千葉ニュータウン鉄道が誕生したのは2004年のこと。同社が第三種鉄道事業を行う小室〜印旛日本医大間は、もともと都市基盤整備公団の持ち物だった。ところが、都市基盤整備公団は2004年7月に都市再生機構へ組織改編するのに伴い、鉄道事業を廃止することになった。小室〜印旛日本医大間の鉄道施設をどこかが引き継がないと、この区間で列車を走らせることができなくなってしまう。本来であれば北総鉄道がこれら施設を引き受けた方がいろいろとスッキリしたところではあったのだが、同社の経営体力など諸般の事情を考慮した結果、千葉ニュータウン鉄道を京成の100%子会社として設立し、都市基盤整備公団が保有していた鉄道施設を譲り受けることにした。

2004年7月の時点で、千葉ニュータウン鉄道が保有していた車両は9000形2本と9100形3本の2形式5編成。その後、2013年になって9000形1本(9008編成)が廃車されることになり、置換え用として京成3000形の千葉ニュータウン鉄道ver.として9200形が登場した。老朽化した車両を最新鋭の車両で置換える、ごく自然なことであった。ところがその4年後となる2017年、まさかの事態が発生する。千葉ニュータウン鉄道は9000形の残る1編成(9018編成)を京成3700形のリース車である9800形で置き換えた。9000形は当然9200形で置換えられるだろうと思っていた矢先に登場した9800形には大変驚かされたものだった。かくして、千葉ニュータウン鉄道は第三種鉄道事業者ながら9100形と9200形、9800形という個性派・少数派形式を取り揃えることになった。

ところで、この千葉ニュータウン鉄道が保有する車両群、人々の目にはどう映るのだろう。なにせ千葉ニュータウン鉄道は従業員数0名1)、公式Webサイトもない陰の鉄道事業者。鉄道好きは別として、その存在すら知らない人も多いと思われる。車体に北総鉄道のプレートが取り付けられている9100形と9800形はそのまま北総鉄道の車両と認識されていることと思う。ところが9200形については社名プレートの類が一切なく、かろうじて分かるのは京成グループの車両であるということだけだ。お前は一体・・・誰だ・・・?

そもそも、9200形と9800形を千葉ニュータウン鉄道独自のカラーリングとする必要はあったのだろうか。9100形に合わせたというのは分かる。しかし、北総車と共通運用なのだから単純に7500形と7800形と同じであってもよかった気がしないでもない。もちろん趣味的には面白いことに違いないのだが、利用者の目線から考えるとはたしてこれが適当なのはよくわからないところ。

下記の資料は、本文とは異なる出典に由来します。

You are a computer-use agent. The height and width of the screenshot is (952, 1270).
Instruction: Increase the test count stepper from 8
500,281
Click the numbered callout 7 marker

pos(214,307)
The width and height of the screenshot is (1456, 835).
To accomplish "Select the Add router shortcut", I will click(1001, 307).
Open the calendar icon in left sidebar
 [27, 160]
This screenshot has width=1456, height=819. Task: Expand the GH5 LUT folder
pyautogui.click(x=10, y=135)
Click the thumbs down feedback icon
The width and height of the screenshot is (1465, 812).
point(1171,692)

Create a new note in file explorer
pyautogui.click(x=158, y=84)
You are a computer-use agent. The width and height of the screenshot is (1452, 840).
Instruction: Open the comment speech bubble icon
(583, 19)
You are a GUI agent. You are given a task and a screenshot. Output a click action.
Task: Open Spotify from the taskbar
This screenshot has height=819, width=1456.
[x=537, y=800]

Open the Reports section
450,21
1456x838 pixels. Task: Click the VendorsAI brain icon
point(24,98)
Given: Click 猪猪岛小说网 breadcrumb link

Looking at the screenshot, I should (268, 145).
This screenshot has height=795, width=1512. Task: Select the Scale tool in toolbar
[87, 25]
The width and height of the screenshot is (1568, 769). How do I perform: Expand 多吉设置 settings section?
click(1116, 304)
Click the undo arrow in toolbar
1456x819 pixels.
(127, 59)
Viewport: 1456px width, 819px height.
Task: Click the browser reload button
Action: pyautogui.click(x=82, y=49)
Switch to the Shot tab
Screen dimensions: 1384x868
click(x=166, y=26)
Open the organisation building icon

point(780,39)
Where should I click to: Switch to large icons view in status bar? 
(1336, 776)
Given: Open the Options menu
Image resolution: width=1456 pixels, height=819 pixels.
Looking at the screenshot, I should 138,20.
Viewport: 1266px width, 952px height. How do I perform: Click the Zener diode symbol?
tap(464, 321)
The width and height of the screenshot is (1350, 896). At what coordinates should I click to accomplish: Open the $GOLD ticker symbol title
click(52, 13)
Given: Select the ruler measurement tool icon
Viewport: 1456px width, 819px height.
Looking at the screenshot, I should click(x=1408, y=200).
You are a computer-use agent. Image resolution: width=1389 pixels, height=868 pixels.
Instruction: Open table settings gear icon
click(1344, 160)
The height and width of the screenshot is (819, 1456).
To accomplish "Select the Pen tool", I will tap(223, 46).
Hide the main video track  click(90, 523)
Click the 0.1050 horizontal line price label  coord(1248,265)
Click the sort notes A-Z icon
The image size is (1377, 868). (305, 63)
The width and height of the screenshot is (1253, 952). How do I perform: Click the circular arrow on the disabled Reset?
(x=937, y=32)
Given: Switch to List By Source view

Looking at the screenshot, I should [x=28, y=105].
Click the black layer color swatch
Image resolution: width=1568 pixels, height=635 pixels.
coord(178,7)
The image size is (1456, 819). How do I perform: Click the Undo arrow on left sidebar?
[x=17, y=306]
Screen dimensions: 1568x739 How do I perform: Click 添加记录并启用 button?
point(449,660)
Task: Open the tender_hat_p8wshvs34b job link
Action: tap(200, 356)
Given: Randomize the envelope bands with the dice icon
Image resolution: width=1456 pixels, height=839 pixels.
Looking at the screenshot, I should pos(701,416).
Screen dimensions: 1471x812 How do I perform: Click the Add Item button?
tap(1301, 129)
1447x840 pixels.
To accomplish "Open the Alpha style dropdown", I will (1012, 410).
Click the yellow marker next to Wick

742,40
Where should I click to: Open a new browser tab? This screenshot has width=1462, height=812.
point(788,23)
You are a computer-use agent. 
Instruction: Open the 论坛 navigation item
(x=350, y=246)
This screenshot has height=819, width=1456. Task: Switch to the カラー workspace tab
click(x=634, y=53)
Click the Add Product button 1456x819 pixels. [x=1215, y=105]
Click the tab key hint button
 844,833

千葉ニュータウンをめぐる鉄道の事情は複雑だ。地図上ではただ1本の線が京成高砂から千葉ニュータウンに向かってのびているのが見えるが、そこには紆余曲折の歴史が詰まっている。千葉ニュータウンの開発がもっと上手くいっていたら・・・? 千葉県営鉄道北千葉線が開通していたら・・・? さまざまな歴史のifを掻い潜った結果で9200形や9800形が存在していることを考えると、そこには単なる色違いの車両では収まらない面白さがあるわけである。